FILE - China's President Xi Jinping speaks at the Dialogue on Strengthening Connectivity Partnership at the Diaoyutai State Guesthouse in Beijing, Nov. 8, 2014.

FILE - China's President Xi Jinping speaks at the Dialogue on Strengthening Connectivity Partnership at the Diaoyutai State Guesthouse in Beijing, Nov. 8, 2014.

Chinese President Xi Jinping is acknowledging that new problems exist in Beijing's relations with Taiwan, a self-ruled island that China hopes to take as its own someday.

When Chinese President Xi Jinping met a Taiwanese delegation at an annual regional economic meeting, he noted new problems in relations and urged that both sides do more to improve ties for the long term.

At the Asia-Pacific Economic Cooperation (APEC) forum in Beijing Sunday, Chinese state media reported that Xi said that although it is “unavoidable” that the two sides would have differences, they “must respect each other’s choice of development path and social system.”

China has claimed sovereignty over Taiwan since the 1940s and wants to reunify despite opposition on the self-ruled island. Since 2008, China has signed 21 economic deals with Taiwan as an incentive to merge.

But anti-China protests in Taiwan, a long delayed trade liberalization deal and the standoff over democratic reforms in Hong Kong, have taken a toll on China-Taiwan relations.

In recent months, Taiwan’s president Ma Ying-jeou also urged Beijing to agree to protesters demands in Hong Kong for universal suffrage for the territory’s chief executive.

Tung Chen-yuan, professor of development studies at National Chengchi University in Taipei, says Beijing is keen to avoid any further worsening of ties.
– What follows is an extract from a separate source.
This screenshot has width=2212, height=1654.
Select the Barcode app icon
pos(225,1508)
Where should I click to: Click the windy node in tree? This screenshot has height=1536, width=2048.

He says the development of China-Taiwan relations has slowed bit by bit. If you ask about taking a step forward, Tung adds, there’s a high level of difficulty. So he says that for mainland China, it’s fine that relations just return to stability as long as they do not get messy again and that China’s ambitions should not be too high.

China’s president did not make public any specific issues between the two sides when he met Vincent Siew, former Taiwan vice president and head of his island’s delegation to the Asia Pacific Economic Cooperation leaders’ summit in Beijing.

Experts expect Chinese officials to keep working toward new agreements on trade, transit and investment as they have since the normally conciliatory President Ma took office in 2008.

They believe Chinese officials will remain friendly toward Taiwan to pursue their goal of eventual unification. They would, for example, try to sound out the views of common people in Taiwan and tone down language such as “one country, two systems.” The Communist government uses that model to rule Hong Kong and Macau, both without democracy.

Lin Chong-pin, a retired strategic studies professor in Taiwan, says China can do little more.

“The soured atmosphere, they try to improve on that. I think Beijing at most will do the same as before. But the constraints in terms of improvement of cross-Strait relations, I think Beijing could not do anymore,” said Lin.

China will nervously watch for any more hostility in Taiwan before the island’s early 2016 presidential race. Ma must step down that year due to term limits, and his seat may go to Taiwan’s main opposition Democratic Progressive Party. That party takes a more cautious stance than Ma on relations with China.